*** PASSAGE ***

Scientists at a U.S. national laboratory announced on December 13, 2022, that they achieved fusion ignition, a breakthrough decades in the making that could have major implications for clean energy.

Researchers at the Lawrence Livermore National Laboratory near San Francisco said that on Dec. 5, for the first time anywhere in the world, they managed to produce more energy from a nuclear fusion reaction than was needed to produce it.

“This is what it looks like for America to lead. And we’re just getting started,” said U.S. Energy Secretary Jennifer Granholm.

Virginia Rep. Don Beyer, D-Alexandria, who is founder and chair of the U.S. House Fusion Energy Caucus, called fusion “the holy grail of clean energy.”

“When we learn to develop and deploy it effectively, it can provide virtually unlimited, clean, inexpensive power without the environmental risk of existing nuclear fission plants,” he said in a statement. “The long-term impact on the fight against climate change, the incredible economic potential, and the possibilities for reducing global poverty are hard to overstate.”

However, at the announcement, officials said it would be years before a commercial application, such as a fusion power plant, might emerge.

“There are very significant hurdles, not just in the science but in technology,” said Kim Budil, director of the Lawrence Livermore National Laboratory. “Probably decades. Not six decades I don’t think. Not five decades, which is what we used to say. I think it’s moving into the foreground, and probably with concerted effort and investment, a few decades of research on the underlying technologies could put us in a position to build a power plant.”

Granholm said the Biden administration has a goal of getting to a commercial fusion reactor in a decade.

“We’ve got to get to work, and this shows that it can be done, which has been a question,” she said, adding that now researchers can begin improving the technology necessary to bring a commercial project to fruition.

The target chamber of Lawrence Livermore National Laboratory’s National Ignition Facility, where 192 laser beams delivered more than 2 million joules of ultraviolet energy to a tiny fuel pellet to create fusion ignition on Dec. 5, 2022. (Lawrence Livermore National Laboratory)

 

Fusion, the same scientific process by which the sun and other stars are powered, involves the merging of two light atomic nuclei to form a single, heavier nucleus, a reaction that releases “massive amounts of energy,” according to the International Atomic Energy Agency.

Scientists have been attempting to harness fusion power since the 1930s because of its potential to provide vast amounts of clean energy since fusion produces little waste and poses none of the hazards of nuclear fission, which splits atoms to generate heat. The challenge, however, has been re-creating the conditions that allow fusion to occur, including extreme pressures and temperatures exceeding 100 million degrees Celsius.

*** MATERIAL FOR THIS TASK ***

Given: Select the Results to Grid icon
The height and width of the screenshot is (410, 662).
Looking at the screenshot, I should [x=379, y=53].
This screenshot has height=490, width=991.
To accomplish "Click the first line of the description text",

***
*** MATERIAL FOR THIS TASK ***

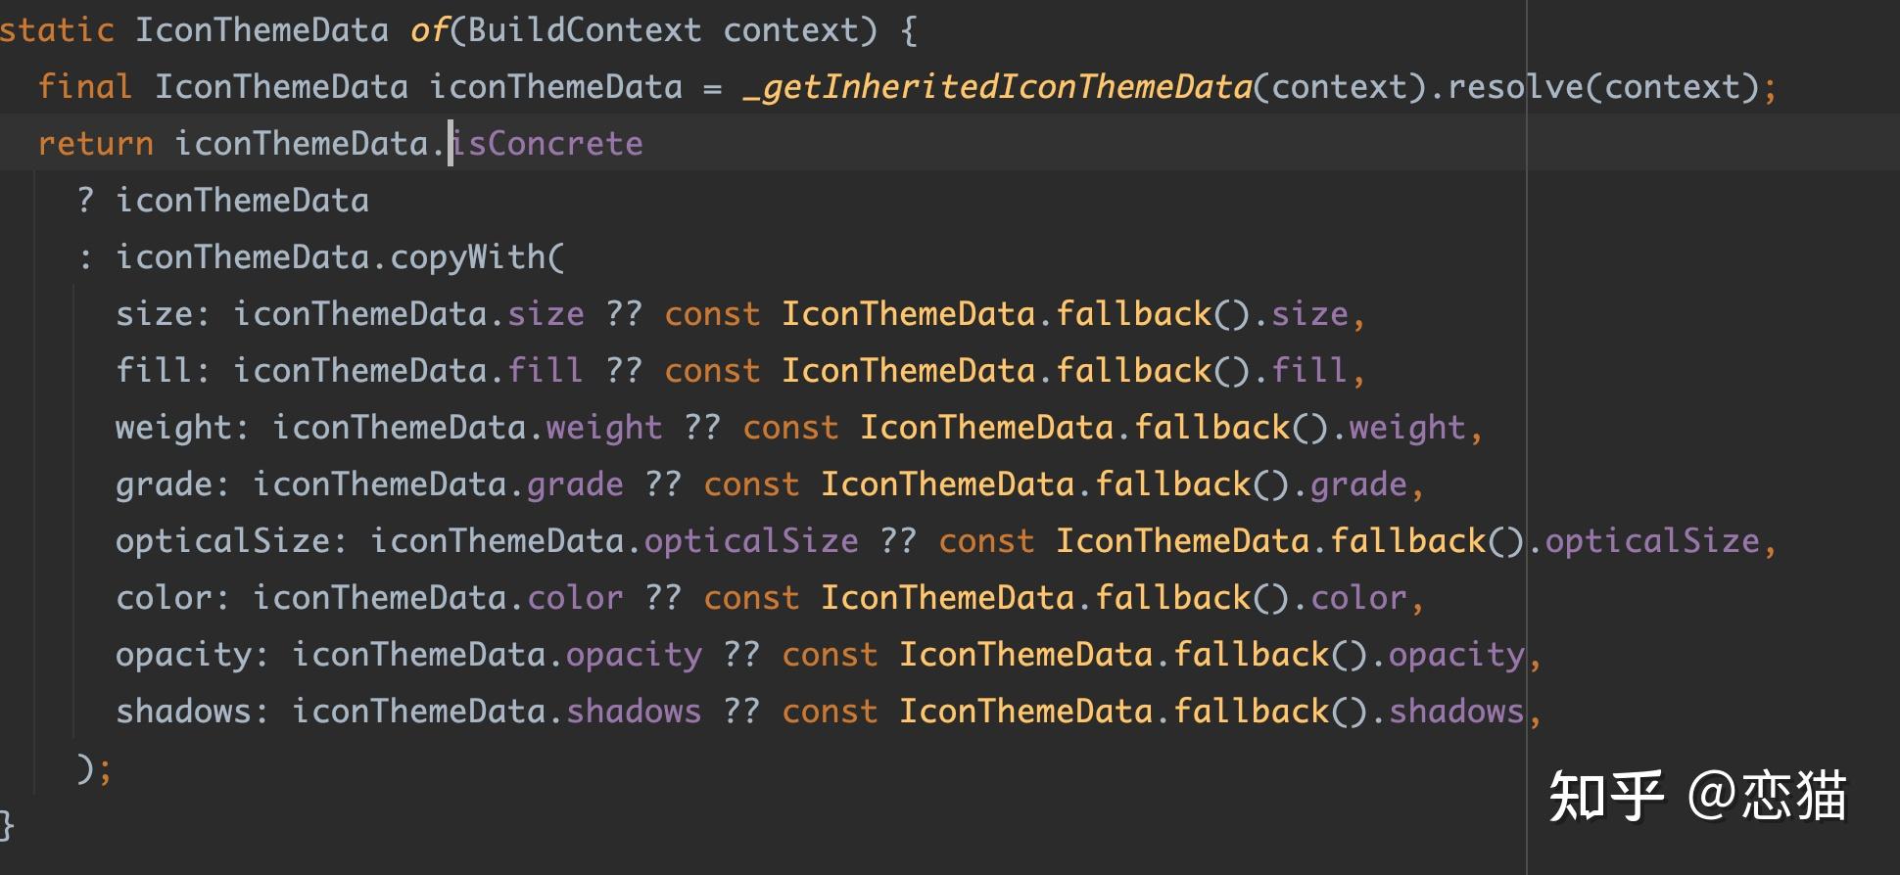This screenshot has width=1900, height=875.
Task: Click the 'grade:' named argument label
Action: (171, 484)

***
*** MATERIAL FOR THIS TASK ***

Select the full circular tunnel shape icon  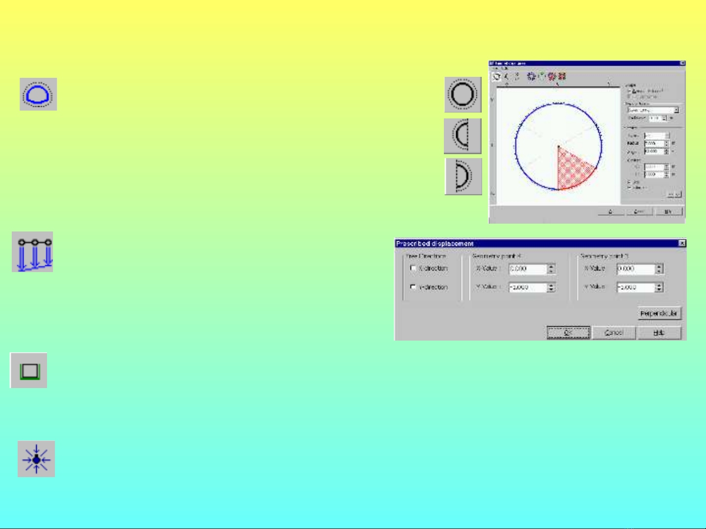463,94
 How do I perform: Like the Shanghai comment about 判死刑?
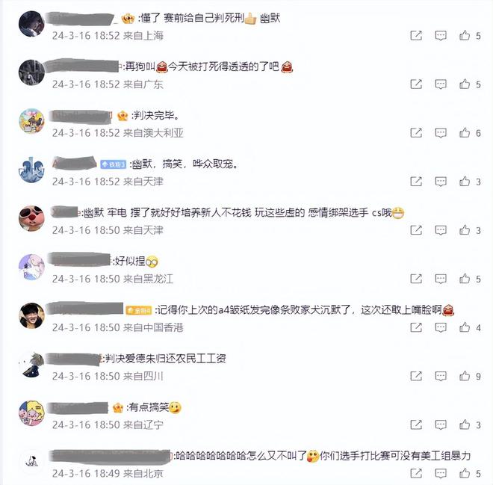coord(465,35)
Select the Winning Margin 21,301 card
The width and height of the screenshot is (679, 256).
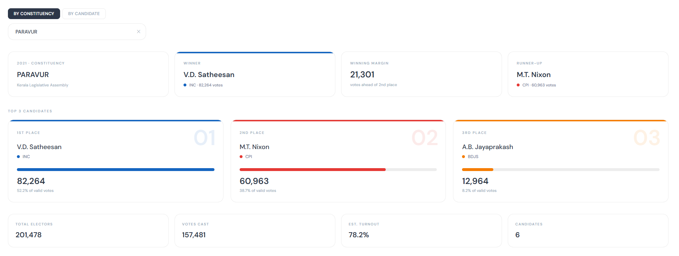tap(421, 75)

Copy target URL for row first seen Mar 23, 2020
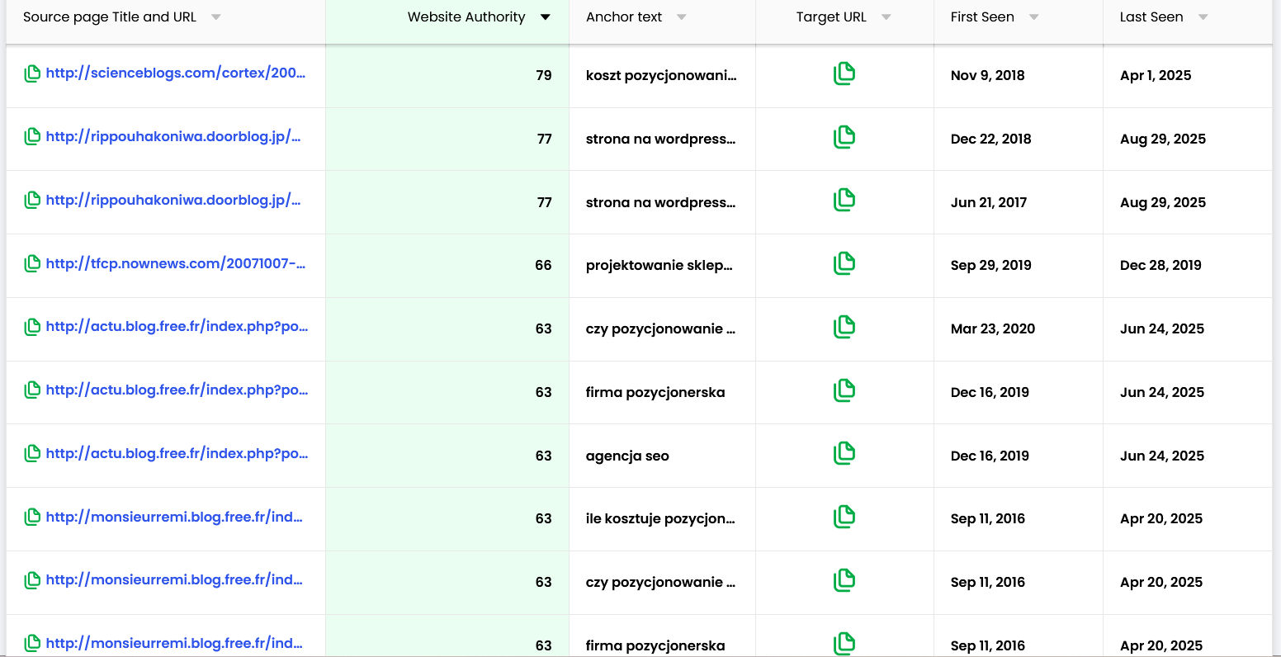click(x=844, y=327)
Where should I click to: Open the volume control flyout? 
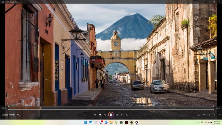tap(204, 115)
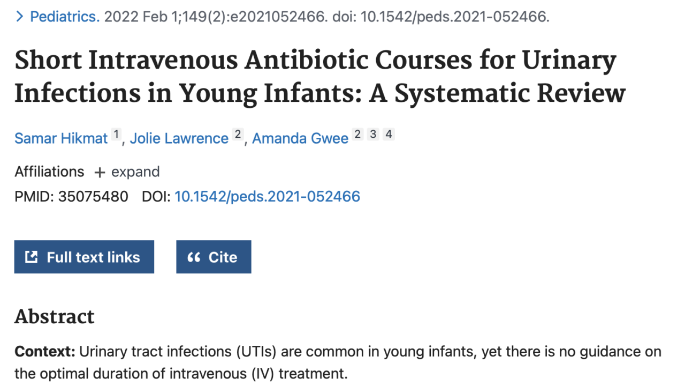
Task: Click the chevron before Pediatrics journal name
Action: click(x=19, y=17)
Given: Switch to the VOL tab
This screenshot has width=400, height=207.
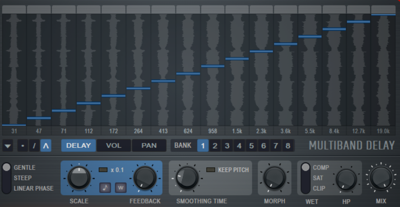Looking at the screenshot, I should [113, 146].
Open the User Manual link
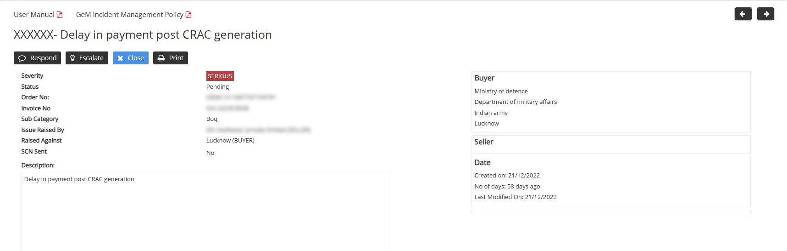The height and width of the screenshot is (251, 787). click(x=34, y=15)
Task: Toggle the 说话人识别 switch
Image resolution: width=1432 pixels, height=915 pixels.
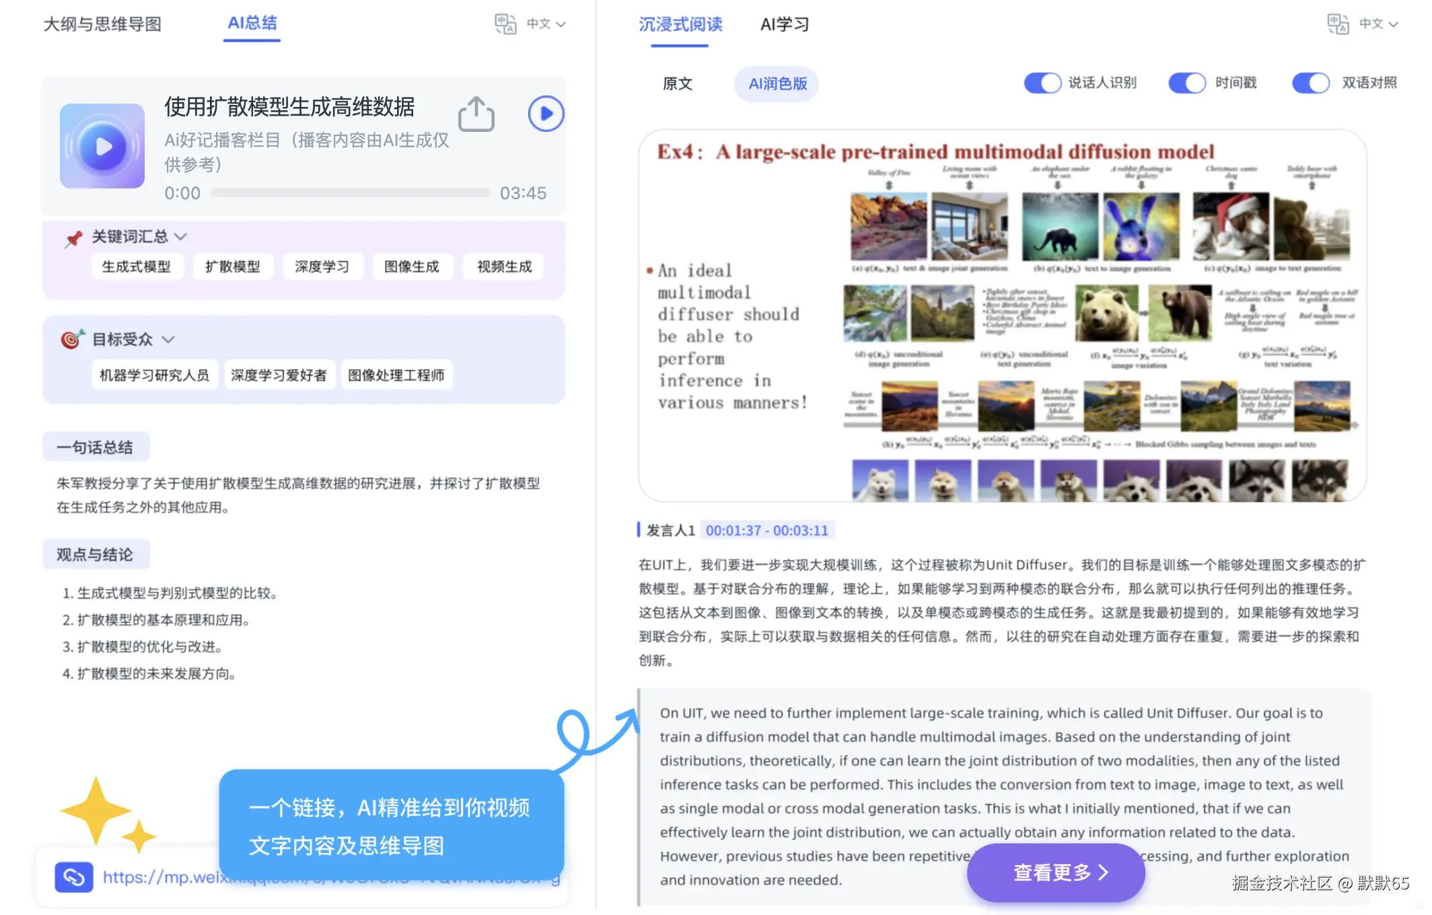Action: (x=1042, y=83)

***

TASKS FOR THIS EXERCISE |
(1) Swap "breakthrough" for "milestone" in the fusion ignition passage, starting at the words "Scientists at a" and stopping after "Secretary Jennifer Granholm.".
(2) Turn the entries into a numbered list, beginning at the line that has "Open the User Manual link" and stopping after the line that has "Action: (x=1042, y=83)". Skip blank lines and omit the pictures.

TASK-BY-TASK SOLUTIONS |
(1)
Scientists at a U.S. national laboratory announced on December 13, 2022, that they achieved fusion ignition, a milestone decades in the making that could have major implications for clean energy.

Researchers at the Lawrence Livermore National Laboratory near San Francisco said that on Dec. 5, for the first time anywhere in the world, they managed to produce more energy from a nuclear fusion reaction than was needed to produce it.

“This is what it looks like for America to lead. And we’re just getting started,” said U.S. Energy Secretary Jennifer Granholm.

(2)
1. Open the User Manual link
2. The height and width of the screenshot is (251, 787). click(x=34, y=15)
3. Task: Toggle the 说话人识别 switch
4. Image resolution: width=1432 pixels, height=915 pixels.
5. Action: (x=1042, y=83)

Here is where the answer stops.